Beijing subway to increase train frequencies, but still lags behind Hong Kong MTR

An ongoing upgrade to the signal system of a Beijing subway line may delight the city's harried commuters by further increasing train frequencies; however, it still falls short of the impressive record held by the Hong Kong MTR, which dispatches a train every 1.9 minutes during peak hours.

The Beijing Subway Company is currently upgrading the 20-year-old signal system of its oldest route, Line 1, which would make it one of the busiest subway systems in the world, local newspapers said on Thursday.

“By the time [the upgrade] completes, it will help reduce the interval between trains during rush hours by another 5 seconds, to 2 minutes,” an official at the company told the South China Morning post on Thursday.

Several local papers, including and , have said this would put Line 1 among the busiest underground transportation systems in the world.

However, even after the upgrade, the Line 1 still lags slightly behind its Hong Kong counterpart, MTR's Island Line in terms of train frequencies.

Commuters wait to enter a subway station during the morning rush hour in Beijing. Photo: AFP
The average interval between trains on Hong Kong MTR’s Island Line is proximately 1 minute 56 seconds during morning peak hours on weekdays, an MTR spokesman told the Post on Thursday. The company does not keep a stand-alone record for the capacity of the Island Line, he added.

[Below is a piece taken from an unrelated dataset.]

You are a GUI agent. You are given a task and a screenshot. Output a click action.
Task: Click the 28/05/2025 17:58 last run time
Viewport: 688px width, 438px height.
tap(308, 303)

The subway system in the Chinese capital, now totalling 527 kilometres in rail length, is the world's busiest by annual ridership, transporting an average of 9.3 million passengers per day in 2014. 

The 31km-long Line 1, the city’s oldest line that runs east-west through Beijing's downtown, currently has a daily capacity of over 1.5 million passengers. It gets so crowded during morning and evening rush hours that stations hire security guards to physically push passengers into already jam-packed cars so doors could close. Like Hong Kong's MTR, it is not uncommon for less sturdy passengers to wait five or six trains on the platform before they could board one.

Beijing has said it plans to double the total track length of its subway system to 1,000 kilometres by 2020. Shanghai currently holds the world title of the largest subway system by length of passenger route, at 567 kilometres.